National Symphony Orchestra, Christoph Eschenbach
Verdi : Requiem
(Twyla Robinson, soprano ; Mihoko Fujimura, mezzo-soprano ; Nikolai Schukoff, ténor ; Evgeny Nikitin, baryton-basse)
Décidément, Eschenbach s’entend à merveille avec les orchestres américains : je garderai toujours le souvenir d’une sublime première symphonie de Mahler qu’il avait dirigée à Carnegie Hall avec l’Orchestre de Cleveland. Son Requiem est une merveille : tour à tour profondément recueilli (le pianissimo introductif des violoncelles est saisissant) et violemment exalté, il prend plus d’une fois à la gorge. Eschenbach obtient notamment du chœur et de l’orchestre (dont il deviendra le directeur musical en septembre prochain) une performance éblouissante : resserrée, intense, profondément tragique, infiniment touchante.

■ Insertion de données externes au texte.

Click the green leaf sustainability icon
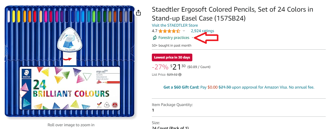 point(155,38)
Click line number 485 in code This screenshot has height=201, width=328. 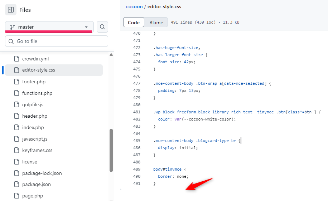click(137, 141)
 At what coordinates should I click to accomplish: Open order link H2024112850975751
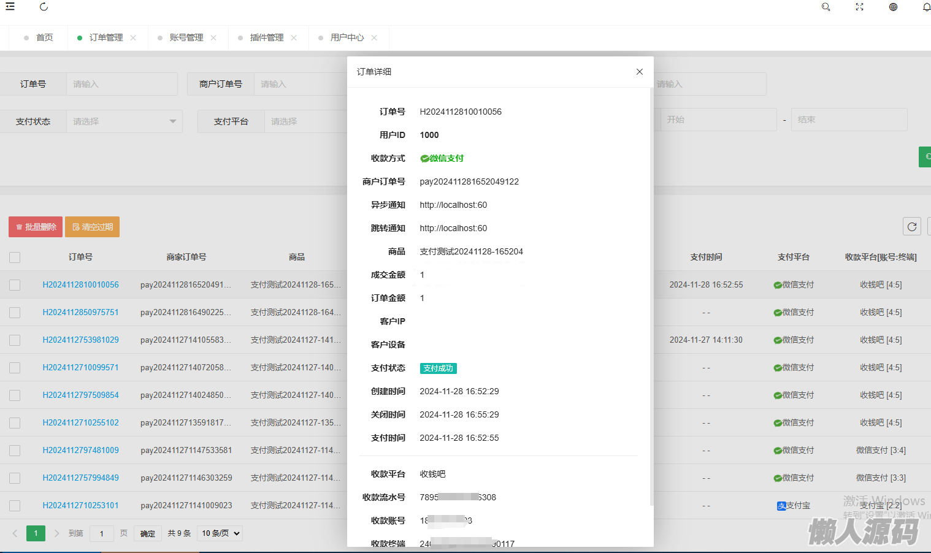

Il faut dire que les solistes lui facilitent considérablement la tâche : à part Twyla Robinson, à côté de la plaque sur le plan stylistique et dont le vibrato est fatigant, on est enthousiasmé par la qualité de l’engagement et par l’intensité des émotions. Nikolai Schukoff (remarqué dans le Götterdämmerung de Wilson au Châtelet et plus récemment en Pollione dans Norma, toujours au Châtelet) est remarquable : comme lorsque je l’ai vu récemment chanter Das Klagende Lied (encore au Châtelet, décidément), il vit la représentation avec une intensité qui ne semble pas feinte et qui fait réellement plaisir. Très belles performances également de Mihoko Fujimura, si irrésistiblement sombre, et de Evgeny Nikitin, si subtilement puissant (et tellement couvert de tatouages qu’il y en a même sur le dos de ses mains) : je les ai déjà croisés souvent l’un et l’autre sur des scènes wagnériennes.
Eschenbach parvient à retenir les applaudissements une bonne vingtaine de secondes, après quoi le public se lève comme un seul homme. Une fois n’est pas coutume, je me joins volontiers à la standing ovation.